Application Security Architect
Posted on Dec 11, 2018 by Mimecast Services Limited
Job Location(s) US-MA-Lexington
Position Type Permanent - Full Time
More information about this job:
Due to ongoing success and demand, Mimecast continues to scale operations globally. We are looking for a seasoned Principal Security Engineer to join our high performing Software Engineering division responsible for building high-performance, massively-scalable, always-available Cloud-based systems.
The Principal Security Engineer would need to have the architectural and technical skills for Application Security at the highest of levels, and will be responsible for owning the Application Security strategy for the company.
The high level responsibilities are:
- Developing the strategy for application security and working alongside our engineering teams to ensure that solutions are aligned to the objectives of this strategy.
- Identifying security gaps in existing and new product designs and implementations.
- Assessing existing products to evaluate their security maturity levels, categorizing and prioritizing risks.
- Providing recommendations in design and implementation of software security concepts and specifics across a wide range of application security issues and design security architecture elements to mitigate threats.
This role requires a candidate to have exceptional technical skills with hands on experience with application security to perform the duties on:
- Using static analysis tools for vulnerability discovery in source code.
- Manual source code security reviews.
- Dynamic API Security Testing and Fuzzing.
- Automating Security Tasks such as Analysis and Reporting.
- Threat analysis/modelling.
- Penetration testing of our various environments.
In addition to security testing and tool development, you will be involved with varying emphasis in a fair few of the company wide security lifecycle programs being pioneered by the security team.

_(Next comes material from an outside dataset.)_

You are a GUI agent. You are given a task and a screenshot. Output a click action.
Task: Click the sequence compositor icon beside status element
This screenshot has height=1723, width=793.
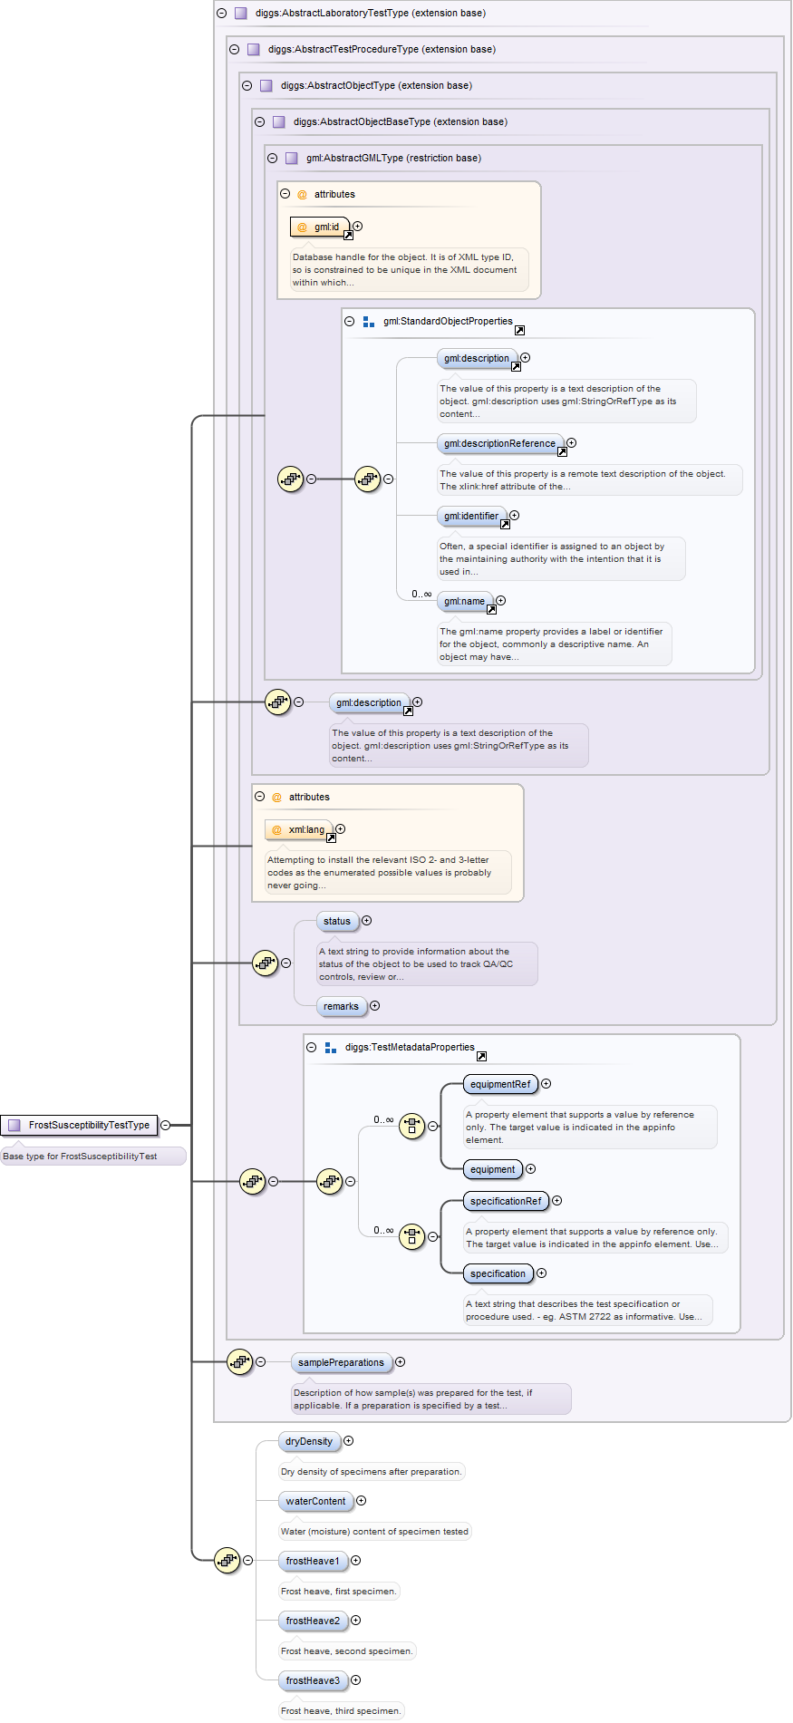(x=265, y=963)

Essential Skills and Experience:
- Proven ability to program or script in a variety of programming/scripting languages is essential.
- A good knowledge of Java will be necessary, especially because of tasks related to code reviews of (primarily) Java based code for security risks.
- Good knowledge of Linux administration and tools (familiarity with Windows is also useful but not essential).
- An understanding of penetration testing, especially in an enterprise environment will be beneficial. This will include the ability to use automated pen-testing tools as well as the ability to carry out manual pen-testing.
- Excellent team-working skills, ability to learn new technologies, and a "can do, let's get it done" attitude is crucial.
- Have a talent for finding security flaws, and a detailed understanding of the well-known and more bleeding edge attack vectors available.
- Ability to design and execute automated penetration testing modules to detect vulnerabilities during build time, coming up with innovative ways to integrate security into the SDLC.
- Forensics experience.
- Experience working in an ISO 27001 environment.
- Familiarity with SOC2 processes and audits.
- Experience security testing and hardening Mobile applications is very desirable.
- A good working knowledge of tools like Coverity, SonarQube, Seeker, Fortify, Snort, Defensics etc.
- Experience working in a large-scale SaaS environment.
- Preferably a degree in computing with a strong security element.
We offer a highly competitive rewards and benefits package including private healthcare, dental and life coverage. Mimecast is an entrepreneurial and high growth company which will provide the right candidate with a wealth of career development opportunities. All Mimecasters strive on being high performers, problem solvers, and team players with passion and integrity.
An Equal Opportunity Employer. All qualified applicants will receive consideration for employment without regard to race, color, religion, sex, sexual orientation, gender identity, national origin, or protected veteran status and will not be discriminated against on the basis of disability.